Decatur spent most of 2019 crafting an electric scooter ordinance, working closely with city staff, residents and the San Francisco-based company Lime scooters. The ordinance was approved by city commissioners on Sept. 23, 2019, but four months later not a single e scooter remains within city limits.

Lime, the only company with e scooters in Decatur, told the city on Jan 10 it was pulling out of metro Atlanta, and that all operations would cease by Jan. 23. In fact Lime pulled out of 12 markets including Phoenix, San Diego, and San Antonio, that the company deemed unprofitable. According to a Jan. 9 ACJ article Lime cited Atlanta’s “high impound fees and ban on operating the electric devices at night.”

The same article reported the city of Atlanta hadn’t collected on “at least $200,000 in scooter impound fees” (Atlanta works with several scooter companies).”

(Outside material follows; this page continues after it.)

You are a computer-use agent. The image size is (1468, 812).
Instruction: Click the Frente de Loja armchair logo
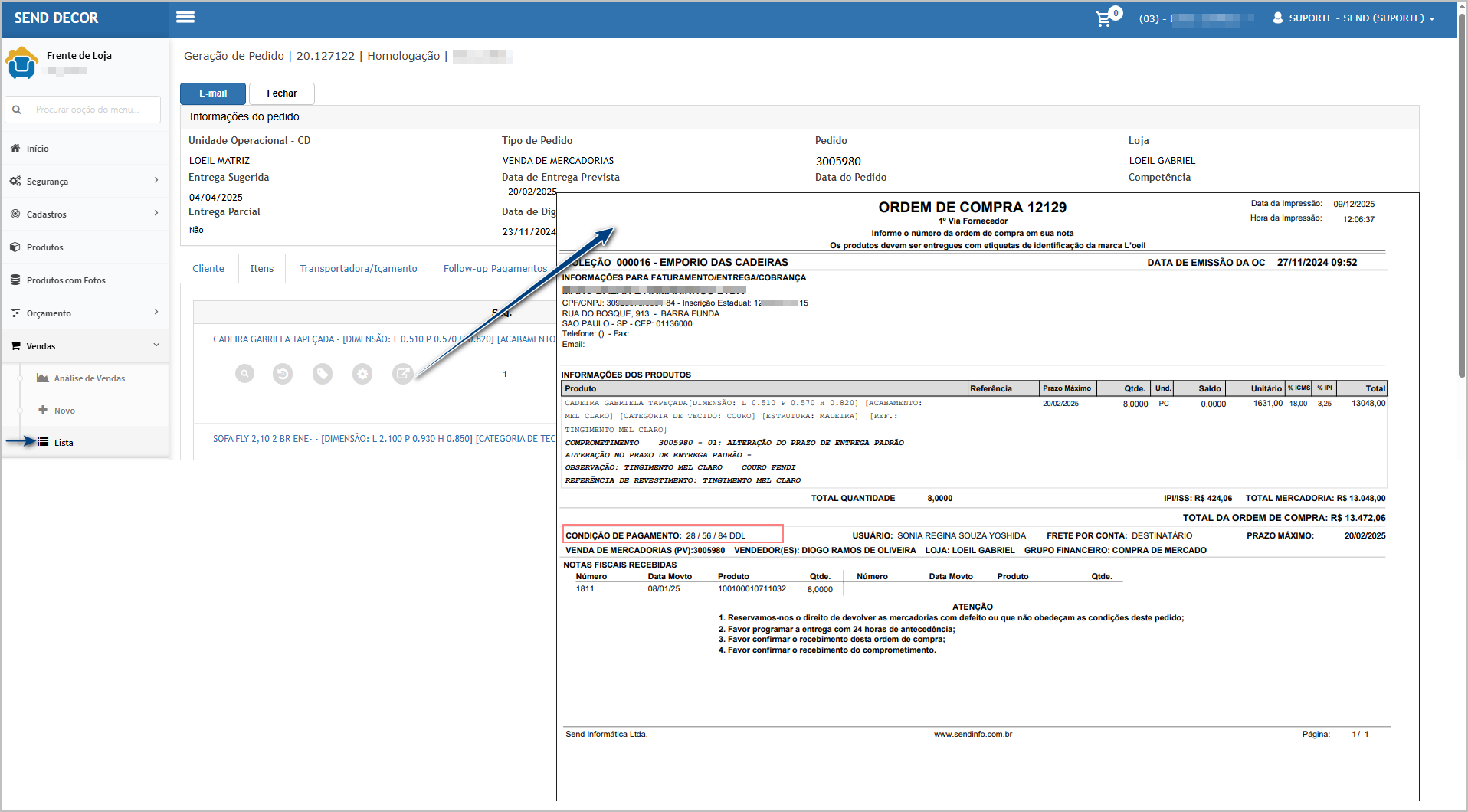[21, 63]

Decatur’s Local Government Management Fellow, Ash Kumar, who worked closely with Lime, said that Decatur never impounded any scooters. The city’s ordinance states “parking must be upright on hard surfaces without obstructing pedestrians or cars.”

Kumar said that Lime was notified about any discarded scooters and given three hours to pick them up, if between 7 a.m.-7 p.m., or 12 hours if between 7 p.m.-7 a.m.

“We had close contact with the company’s community affairs manager,” she said. “They always picked them up—they did a great job responding.”

E Scooters first hit Decatur in Sept. 2018, when Bird dropped an estimated 200 on the city practically overnight, with Lime following in Dec. 2018. Bird pulled out about a year ago when the city began working on its ordinance that, among other stipulations, limited each company to a maximum 75 scooters.

Kumar said the city hit a peak of about 75 scooters in use in July, but the numbers dropped to between 45 and 55 in October, November and December.

“We can’t control that Lime is exiting the Atlanta market,” said City Manager Andrea Arnold. “But now we do have an ordinance in place and we’re ready for the next micro mobility opportunity that comes along.”